*WHAT TO DO*:
Repeat, word for word, every line from the line holding "Given: Visit Scopus" through the final line of the entries below. Skip all pictures.

*DATA PROVIDED*:
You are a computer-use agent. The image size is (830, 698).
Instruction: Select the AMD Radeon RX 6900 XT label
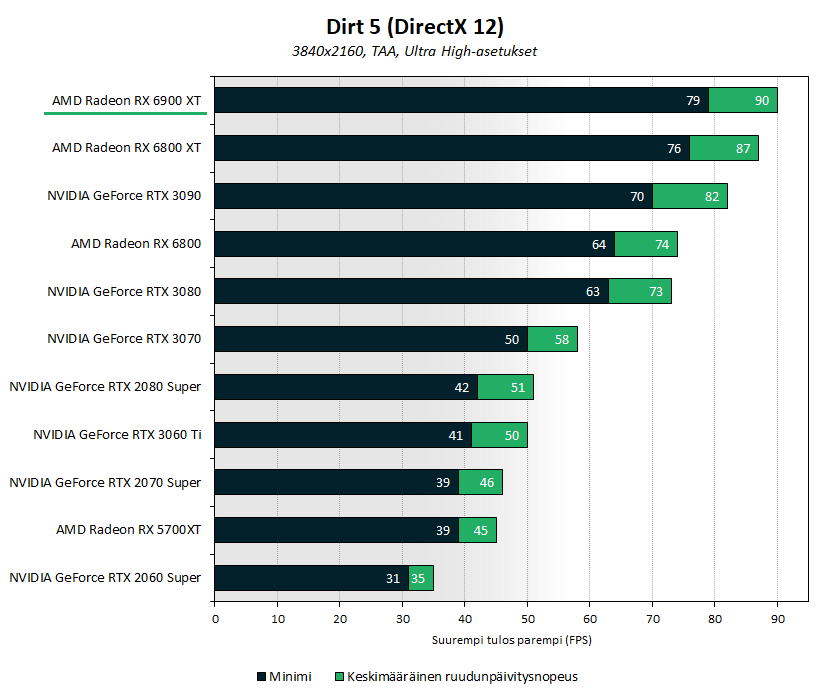[x=126, y=100]
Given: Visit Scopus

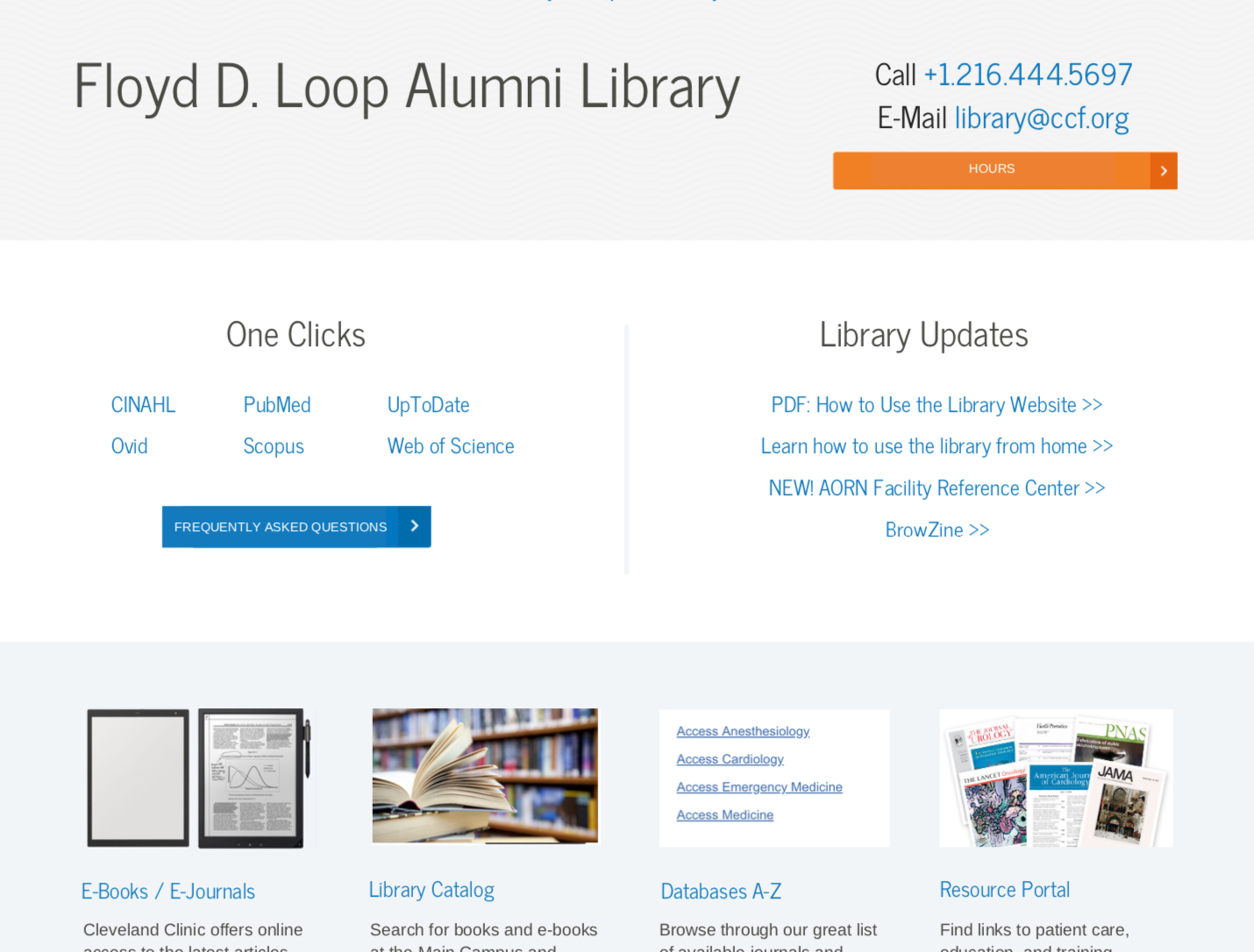Looking at the screenshot, I should point(274,446).
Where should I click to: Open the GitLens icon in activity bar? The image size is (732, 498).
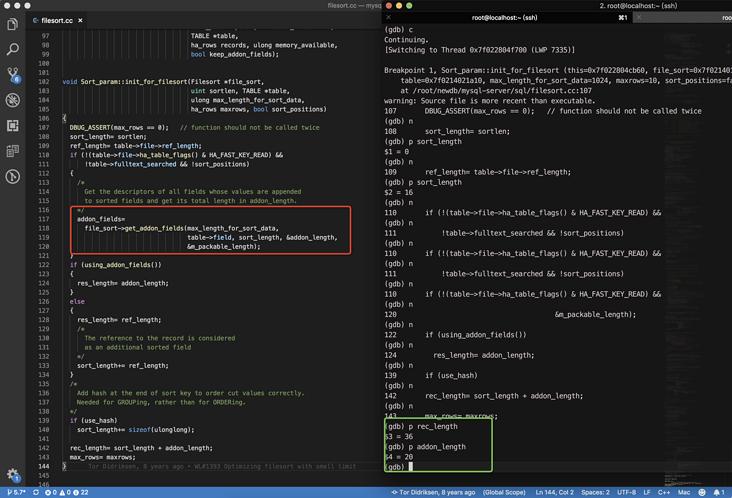click(x=12, y=177)
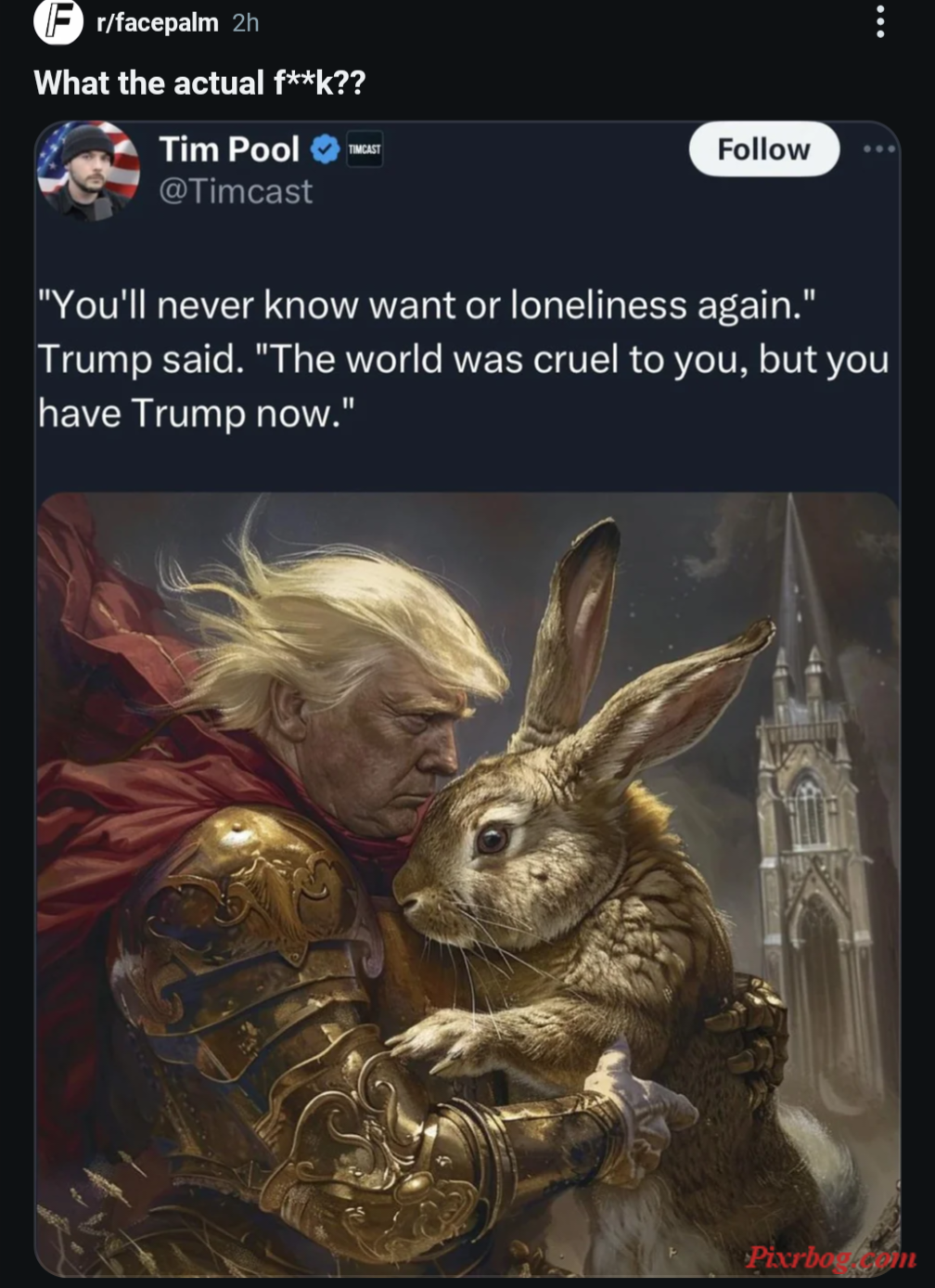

*RESPONSE TO THE EXERCISE*:
Given: Visit Scopus

Looking at the screenshot, I should point(274,446).
Where should I click to: Open the GitLens icon in activity bar? The image size is (732, 498).
click(x=12, y=177)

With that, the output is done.